I can instead just choose not to feel that way anymore.
It’s hard to distance yourself from what you are thinking and feeling, but if you take the effort to do so, you can realize that sometimes those negative emotions don’t need some external fix. All they need is you to shut the door on them and move on.
Forgiveness is a huge part of this for me: forgiving other people quickly and not holding onto the negative emotion. Because a lot of times, if you’re angry or unhappy or fighting with someone, it is just such a small thing. And our emotions make it so big. So even if that small thing gets resolved, the emotions are still there. We have to give up on that anger and the hurt and just choose to be happy; choose to move on.
I got dressed today and I cleaned my house and I acted like everything was all right–because it was! I got into a bad place, but I didn’t have to stay there. It was my choice to be miserable. It was my choice to be happy.
I had a wonderful time shooting an arrow at my daughter–which sounds bad, except for it was a toy arrow and I missed almost every time and when I did hit her once, she thought it was hilarious. And that moment of happiness I could have missed out on if I would have chosen to wallow.
You can choose to be grateful. To smile and to laugh.
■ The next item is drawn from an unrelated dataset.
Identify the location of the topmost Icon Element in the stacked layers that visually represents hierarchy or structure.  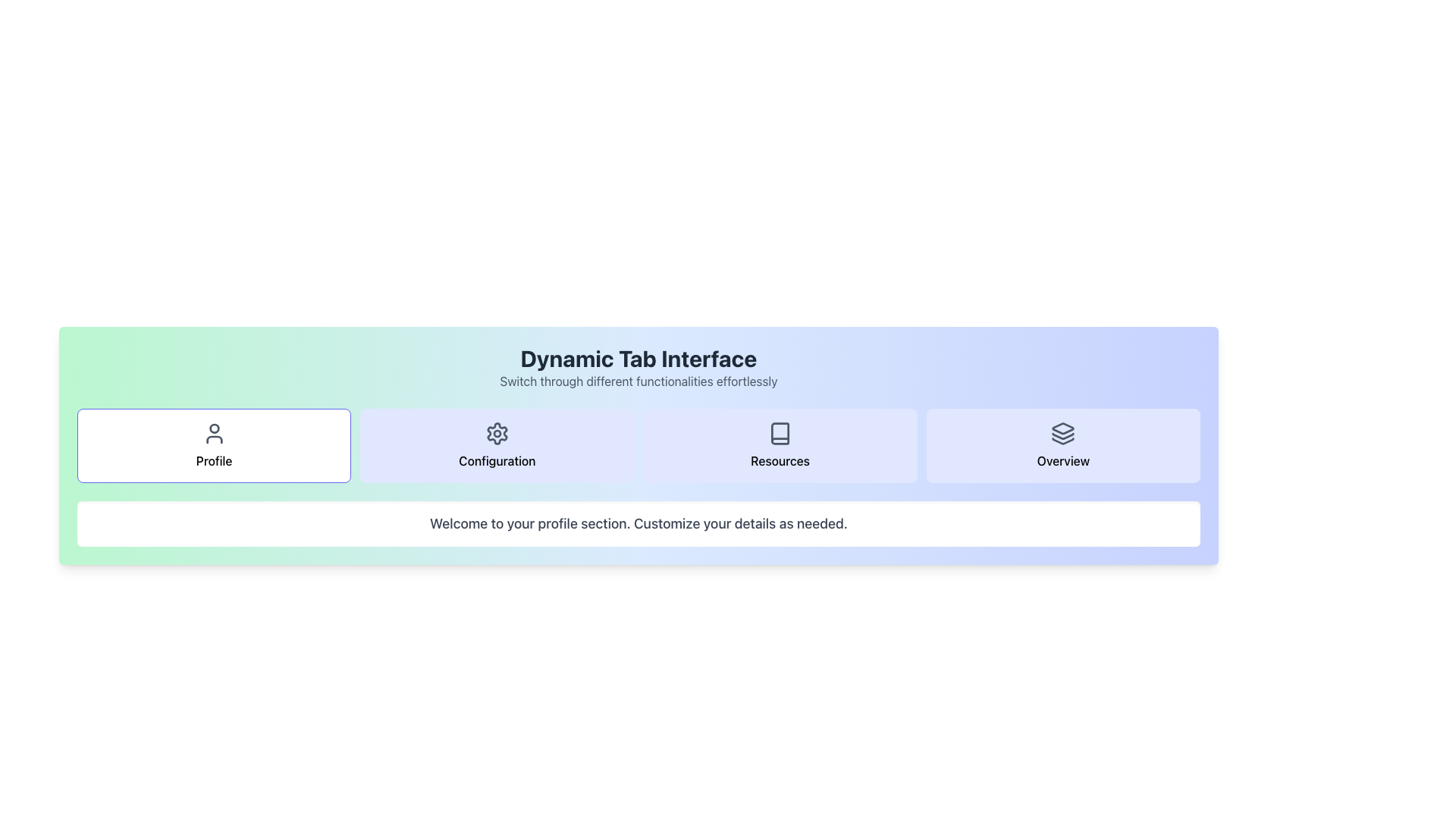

You can choose to serve others and to do good things.
You can choose to ignore your first-world problems and realize that they don’t make you miserable. You make you miserable.
This isn’t new information, but it’s still hard to actually put into practice. When you feel anger/sad/discouraged/guilty, it feels legitimate. It hurts sometimes, and you want something/someone to blame for that hurt.
Letting go of the hurt can be hard. But it’s worth it, because when you do, you can be happy.